More qualified employees live longer, especially “HMP” women who, in the United Kingdom, have a life expectancy at age 65 of 22.5 years against 20.3 years for men. For the less favoured socio-professional categories, such as “routine”, the life expectancy at age 65 is 19.4 years for women and 16.4 years for men.
These differences are the result of a set of factors: working time and conditions, diet, attention given to the body and lifestyle in general (alcohol and tobacco consumption, etc.). Quality and accessibility to the healthcare system are only a secondary factor. Besides, in the UK, a woman from the “Routine” category has almost the same life expectancy at age 65 as a man working as a “HMP”: 19.4 years for her and 20.3 for him. With the growing attention given to health, diet and hygiene, life expectancy at age 65 is expected to keep on increasing.

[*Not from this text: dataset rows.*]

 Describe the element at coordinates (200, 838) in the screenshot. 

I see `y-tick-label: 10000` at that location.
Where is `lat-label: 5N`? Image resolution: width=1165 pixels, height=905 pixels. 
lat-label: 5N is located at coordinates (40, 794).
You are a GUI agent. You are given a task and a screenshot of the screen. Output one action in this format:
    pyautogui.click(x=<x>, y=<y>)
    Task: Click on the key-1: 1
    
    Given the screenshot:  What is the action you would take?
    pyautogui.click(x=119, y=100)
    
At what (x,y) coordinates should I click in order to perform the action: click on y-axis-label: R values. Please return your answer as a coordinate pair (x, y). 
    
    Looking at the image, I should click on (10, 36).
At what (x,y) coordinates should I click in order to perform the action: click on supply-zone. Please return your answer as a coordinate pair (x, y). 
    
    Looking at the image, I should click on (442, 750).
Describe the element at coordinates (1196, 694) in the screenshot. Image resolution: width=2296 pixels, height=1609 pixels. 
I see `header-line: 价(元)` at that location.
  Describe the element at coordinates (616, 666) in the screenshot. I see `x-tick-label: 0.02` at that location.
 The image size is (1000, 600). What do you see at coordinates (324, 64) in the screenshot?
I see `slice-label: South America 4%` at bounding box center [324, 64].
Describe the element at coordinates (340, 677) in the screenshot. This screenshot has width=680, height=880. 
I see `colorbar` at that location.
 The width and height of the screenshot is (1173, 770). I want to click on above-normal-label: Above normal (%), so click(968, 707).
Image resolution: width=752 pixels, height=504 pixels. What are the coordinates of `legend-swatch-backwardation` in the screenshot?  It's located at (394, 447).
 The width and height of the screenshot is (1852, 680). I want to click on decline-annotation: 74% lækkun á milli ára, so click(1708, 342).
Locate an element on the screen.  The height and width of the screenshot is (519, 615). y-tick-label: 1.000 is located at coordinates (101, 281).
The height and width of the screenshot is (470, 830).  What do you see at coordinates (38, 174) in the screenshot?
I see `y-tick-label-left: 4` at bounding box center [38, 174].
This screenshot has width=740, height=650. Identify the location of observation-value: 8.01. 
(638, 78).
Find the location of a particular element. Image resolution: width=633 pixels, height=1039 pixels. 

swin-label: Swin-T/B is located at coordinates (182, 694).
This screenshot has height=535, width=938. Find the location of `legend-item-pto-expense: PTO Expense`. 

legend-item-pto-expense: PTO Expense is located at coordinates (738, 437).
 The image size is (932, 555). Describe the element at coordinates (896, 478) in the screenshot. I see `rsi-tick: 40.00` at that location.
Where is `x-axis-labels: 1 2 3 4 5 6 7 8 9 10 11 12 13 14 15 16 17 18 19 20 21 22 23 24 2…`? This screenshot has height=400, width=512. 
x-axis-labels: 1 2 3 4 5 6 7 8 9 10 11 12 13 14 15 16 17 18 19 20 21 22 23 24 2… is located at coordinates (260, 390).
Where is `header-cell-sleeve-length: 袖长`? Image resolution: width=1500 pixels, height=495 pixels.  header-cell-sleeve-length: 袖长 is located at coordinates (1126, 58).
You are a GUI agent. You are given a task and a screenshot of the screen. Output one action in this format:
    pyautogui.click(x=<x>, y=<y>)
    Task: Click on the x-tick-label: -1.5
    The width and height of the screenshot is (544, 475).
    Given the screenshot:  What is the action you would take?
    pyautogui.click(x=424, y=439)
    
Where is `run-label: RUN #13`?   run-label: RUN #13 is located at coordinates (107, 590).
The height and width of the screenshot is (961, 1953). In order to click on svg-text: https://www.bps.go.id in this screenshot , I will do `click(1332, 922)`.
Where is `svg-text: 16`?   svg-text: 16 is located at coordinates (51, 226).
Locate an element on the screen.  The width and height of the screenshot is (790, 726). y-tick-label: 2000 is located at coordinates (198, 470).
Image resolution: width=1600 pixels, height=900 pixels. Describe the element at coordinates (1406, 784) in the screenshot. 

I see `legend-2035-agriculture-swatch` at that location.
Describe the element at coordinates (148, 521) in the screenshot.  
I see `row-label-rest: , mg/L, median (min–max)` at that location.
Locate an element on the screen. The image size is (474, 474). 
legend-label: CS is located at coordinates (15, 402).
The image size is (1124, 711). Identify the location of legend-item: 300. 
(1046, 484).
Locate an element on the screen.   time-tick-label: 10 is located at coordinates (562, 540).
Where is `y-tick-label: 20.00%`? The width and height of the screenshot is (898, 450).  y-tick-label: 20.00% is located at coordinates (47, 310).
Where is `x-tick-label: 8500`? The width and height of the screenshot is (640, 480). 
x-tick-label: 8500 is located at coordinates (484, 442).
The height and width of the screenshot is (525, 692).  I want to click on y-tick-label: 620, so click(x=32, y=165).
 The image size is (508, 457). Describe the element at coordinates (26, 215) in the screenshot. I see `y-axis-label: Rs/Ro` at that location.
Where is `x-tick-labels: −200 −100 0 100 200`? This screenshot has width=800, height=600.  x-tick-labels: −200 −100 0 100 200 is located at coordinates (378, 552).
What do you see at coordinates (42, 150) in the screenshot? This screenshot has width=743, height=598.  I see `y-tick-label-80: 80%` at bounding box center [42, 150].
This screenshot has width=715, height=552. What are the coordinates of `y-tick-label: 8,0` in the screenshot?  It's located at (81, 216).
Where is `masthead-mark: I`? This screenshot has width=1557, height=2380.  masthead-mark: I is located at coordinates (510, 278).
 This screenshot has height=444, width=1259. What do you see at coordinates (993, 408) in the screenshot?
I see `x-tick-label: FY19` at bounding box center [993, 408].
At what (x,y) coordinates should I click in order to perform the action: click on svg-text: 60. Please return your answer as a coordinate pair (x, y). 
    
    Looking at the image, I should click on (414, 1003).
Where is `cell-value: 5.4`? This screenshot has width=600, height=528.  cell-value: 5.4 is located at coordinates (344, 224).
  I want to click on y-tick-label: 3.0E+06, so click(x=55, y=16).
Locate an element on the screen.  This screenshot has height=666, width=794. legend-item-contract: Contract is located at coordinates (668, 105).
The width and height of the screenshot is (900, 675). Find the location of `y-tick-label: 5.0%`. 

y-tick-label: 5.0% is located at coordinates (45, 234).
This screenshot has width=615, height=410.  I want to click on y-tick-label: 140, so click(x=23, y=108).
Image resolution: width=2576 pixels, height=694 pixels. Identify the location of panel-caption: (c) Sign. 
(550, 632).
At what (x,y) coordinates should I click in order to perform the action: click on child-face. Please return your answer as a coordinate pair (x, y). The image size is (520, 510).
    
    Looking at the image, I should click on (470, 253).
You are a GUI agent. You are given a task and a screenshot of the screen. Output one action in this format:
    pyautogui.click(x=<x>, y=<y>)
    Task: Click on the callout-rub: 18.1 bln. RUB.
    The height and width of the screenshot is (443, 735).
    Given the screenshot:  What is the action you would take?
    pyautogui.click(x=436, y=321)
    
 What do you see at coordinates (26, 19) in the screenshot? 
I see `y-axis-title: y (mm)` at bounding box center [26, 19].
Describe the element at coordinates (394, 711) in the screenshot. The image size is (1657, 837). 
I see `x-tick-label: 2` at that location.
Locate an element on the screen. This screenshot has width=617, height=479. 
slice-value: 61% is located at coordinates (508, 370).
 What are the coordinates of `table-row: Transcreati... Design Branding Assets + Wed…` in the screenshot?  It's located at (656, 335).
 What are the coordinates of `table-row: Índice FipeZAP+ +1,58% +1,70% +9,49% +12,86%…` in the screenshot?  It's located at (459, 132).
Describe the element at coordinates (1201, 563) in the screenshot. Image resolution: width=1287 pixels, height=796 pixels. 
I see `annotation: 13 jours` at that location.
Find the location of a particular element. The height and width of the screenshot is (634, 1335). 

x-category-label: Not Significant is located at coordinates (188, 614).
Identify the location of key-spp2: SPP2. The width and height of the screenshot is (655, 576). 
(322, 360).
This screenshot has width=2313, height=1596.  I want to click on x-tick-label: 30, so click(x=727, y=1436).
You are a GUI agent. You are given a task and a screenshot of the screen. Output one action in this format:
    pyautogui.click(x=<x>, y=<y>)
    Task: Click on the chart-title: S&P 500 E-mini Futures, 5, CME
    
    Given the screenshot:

Life Expectancy at Age 65 in Belgium
As in the UK, higher social categories in Belgium have a better life expectancy. However, gaps are smaller: there is only a 2.5-year gap between women from the most and least favoured categories. The gap is wider for men: approximately a 4-year gap between higher and least-favoured categories.
Life expectancy at age 35 in France
Since there is not much data on life expectancy at age 65 in France, we are using the figures of life expectancy at age 35.
As in countries mentioned earlier, highly qualified employees live longer. Executive women have a life expectancy at age 35 of 53 years, against 49 years for men. For harder jobs like those of the workers’ category, life expectancy at age 35 is of 49.8 years for women and 42.6 years for men.
Since the 70s, life expectancy at age 35 has increased by an average of 5.5 years for women and by 6.7 years for men. This increase, which has been beneficial to both favoured categories and less favoured categories, is due to improved working conditions, shorter working time, improved quality of life and higher qualifications.